I visited Sri Lanka, the tropical island that hangs like an earring off the southern tip of India, at the invitation of World Vision. A Christian development and relief organization, World Vision is best known for its child-sponsorship program, and that's what I was there to see.

To be a Christian in Sri Lanka is very different than in the United States. Representing only 0.6 percent of the population, Christianity runs a distant fourth place there, following Buddhism, Hinduism and Islam. And, after centuries of forced conversation by missionaries, it is Christians who are looked at suspiciously by their neighbors.

I met with a 26-year-old Muslim imam named Joffrey who had grown up going to child societies run by World Vision, and he spoke fondly of the Christians who came to help his poor country, rather than to proselytize. When I asked how he keeps working with Christians and leaders in other faiths, he responded, "We always look for connections."

He repeated it, for emphasis, "We always look for connections."

I also met with an elderly Buddhist priest who has the impressive title Venerable Horagolie Dhammika Thero. "In the U.S.," I said, "Christians are the dominant religion. In Sri Lanka, Buddhists are. What advice do you have for us about being good stewards of our dominant position?"

Instead of answering the question directly, he told a story. (That seemed a very Buddhist thing to do. It's also pretty Jesusy.) When he arrived in this village in 1964, he said, there were only 17 families.

He had a small mud hut that served as a temple, and the local Catholic priest had a similar hut that served as a church.

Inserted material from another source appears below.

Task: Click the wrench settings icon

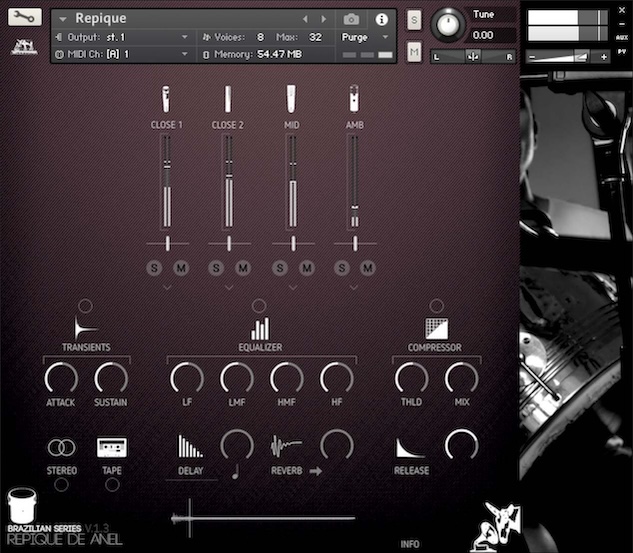Action: pyautogui.click(x=25, y=17)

The monk and the priest got along well, and they were unconcerned when a person or a family converted from one religion to the other.

The priest did have one thing that the monk did not: a bicycle. But in those early days, whenever the priest was biking into town, he'd swing by the temple to pick up the monk and give him a ride.

That image, of a monk and a priest riding together on a bicycle over rural dirt roads, is one of my lasting images of Sri Lanka. And it might serve as a metaphor for my fellow Christians as we face the reality of an increasingly pluralistic nation.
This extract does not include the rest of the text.